Deutschland und Frankreich machen weiter Druck auf Polen

18.09.2018 17:22

Die Justizreformen in Polen werden von vielen EU-Partnern als
unvereinbar mit europäischen Werten angesehen. Deutschland und
Frankreich zeigen sich bei einem Ministertreffen erneut kampfbereit.
Doch reicht das?

Brüssel (dpa) - Deutschland und Frankreich wollen an dem
EU-Strafverfahren gegen Polen festhalten. Der Dialog mit der
Regierung in Warschau habe bisher nicht zu substanziellen
Fortschritten geführt, erklärten die beiden Länder am Dienstag in
einer gemeinsamen Stellungnahme bei einer Anhörung Polens im
EU-Ministerrat im Brüssel. Die Bedenken wegen der polnischen
Justizreformen bestünden fort.

Mit dem EU-Strafverfahren, das im letzten Schritt sogar mit einem
Entzug der EU-Stimmrechte enden könnte, soll die polnische Regierung
dazu bewegt werden, Änderungen an ihren Reformen vorzunehmen. Diese
führen nach Einschätzung von Rechtsexperten des Europarates in der
Summe zu direkter Abhängigkeit der Justiz von der parlamentarischen
Mehrheit und dem Präsidenten der Republik.

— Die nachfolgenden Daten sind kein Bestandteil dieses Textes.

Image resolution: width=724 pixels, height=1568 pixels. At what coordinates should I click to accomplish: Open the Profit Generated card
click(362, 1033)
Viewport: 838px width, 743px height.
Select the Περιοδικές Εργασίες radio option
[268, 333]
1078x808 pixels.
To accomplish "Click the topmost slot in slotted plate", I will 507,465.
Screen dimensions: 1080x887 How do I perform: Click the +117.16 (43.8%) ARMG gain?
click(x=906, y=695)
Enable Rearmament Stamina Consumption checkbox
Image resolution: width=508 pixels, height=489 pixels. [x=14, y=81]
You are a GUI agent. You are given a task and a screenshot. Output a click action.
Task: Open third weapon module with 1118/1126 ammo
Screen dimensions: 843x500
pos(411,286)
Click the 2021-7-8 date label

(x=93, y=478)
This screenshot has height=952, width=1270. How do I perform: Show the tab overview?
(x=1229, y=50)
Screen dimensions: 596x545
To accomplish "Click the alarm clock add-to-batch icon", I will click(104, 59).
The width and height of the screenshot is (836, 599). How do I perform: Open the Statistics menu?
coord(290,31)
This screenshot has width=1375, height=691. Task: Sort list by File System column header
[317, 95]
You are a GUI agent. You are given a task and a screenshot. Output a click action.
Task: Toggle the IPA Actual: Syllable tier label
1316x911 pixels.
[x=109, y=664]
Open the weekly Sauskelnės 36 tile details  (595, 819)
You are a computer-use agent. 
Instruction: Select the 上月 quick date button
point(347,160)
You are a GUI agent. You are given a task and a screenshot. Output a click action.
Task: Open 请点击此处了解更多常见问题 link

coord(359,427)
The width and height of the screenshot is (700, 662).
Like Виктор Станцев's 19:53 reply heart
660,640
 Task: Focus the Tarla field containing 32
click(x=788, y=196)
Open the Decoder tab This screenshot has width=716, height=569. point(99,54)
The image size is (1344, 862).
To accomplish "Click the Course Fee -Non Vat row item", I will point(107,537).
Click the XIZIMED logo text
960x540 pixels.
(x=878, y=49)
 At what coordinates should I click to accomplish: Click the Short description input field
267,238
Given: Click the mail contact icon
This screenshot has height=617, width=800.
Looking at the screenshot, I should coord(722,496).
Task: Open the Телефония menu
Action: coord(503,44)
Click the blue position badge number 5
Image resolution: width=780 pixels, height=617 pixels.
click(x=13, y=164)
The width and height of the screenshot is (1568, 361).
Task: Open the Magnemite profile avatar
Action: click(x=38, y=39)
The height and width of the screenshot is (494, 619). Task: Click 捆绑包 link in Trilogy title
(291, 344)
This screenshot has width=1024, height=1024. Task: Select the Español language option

Konkrete Kritik gibt es beispielsweise an der Absenkung des
Pensionsalters für die Richter des Obersten Gerichtshof von 70 auf 65
Jahre. Dieser Schritt ermöglicht es der polnischen Politik,
missliebige ältere Richter aus dem Dienst zu entfernen. Seit der
Absenkung des Rentenalters sei die Situation dringlicher denn je
geworden, heißt es in der deutsch-französischen Stellungnahme, die
von dem deutschen Staatsminister Michael Roth (SPD) vorgetragen
wurde.

Die Anhörung am Dienstag war bereits die zweite, der sich Polen im
Rahmen des Strafverfahrens stellen musste. Mit ihr sollte dem Land
noch einmal die Gelegenheit gegeben, auf noch offene Fragen der
EU-Partner zu antworten. Der polnische Europaminister Konrad
Szymanski hatte sich allerdings bereits zu Beginn uneinsichtig
gezeigt. «Es wäre gut, wenn dieses Thema beendet würde», kommentier
te
er. Die Regierung sei gewillt, die vom polnischen Parlament
beschlossenen Reformen zu verteidigen.

Die Anhörung Polens ist Voraussetzung dafür, dass per Abstimmung
offiziell festgestellt werden kann, dass in Polen die «eindeutige
Gefahr einer schwerwiegenden Verletzung» von EU-Werten besteht. Dafür
müssten 22 der 28 EU-Staaten zustimmen.

Dass es die notwendige Mehrheit bereits gibt, gilt allerdings als
unwahrscheinlich, da Großbritannien sowie andere mittel- und
osteuropäische Länder dem Strafverfahren kritisch gegenüberstehen.
Noch schwieriger sind dann die weiteren Etappen des Verfahrens, das
in der Geschichte der EU noch nie zur Anwendung gekommen ist.

In einem nächsten Schritt müssten die polnischen EU-Partner dann
sogar einstimmig feststellen, dass eine «schwerwiegende und
anhaltende Verletzung» der Werte tatsächlich vorliegt. Erst danach
könnte mit sogenannter qualifizierter Mehrheit beschlossen werden,
die Stimmrechte Polens in der EU auszusetzen. Das würde in diesem
Fall die Zustimmung von mindestens 20 Staaten mit mindestens 65
Prozent der EU-Bevölkerung erfordern.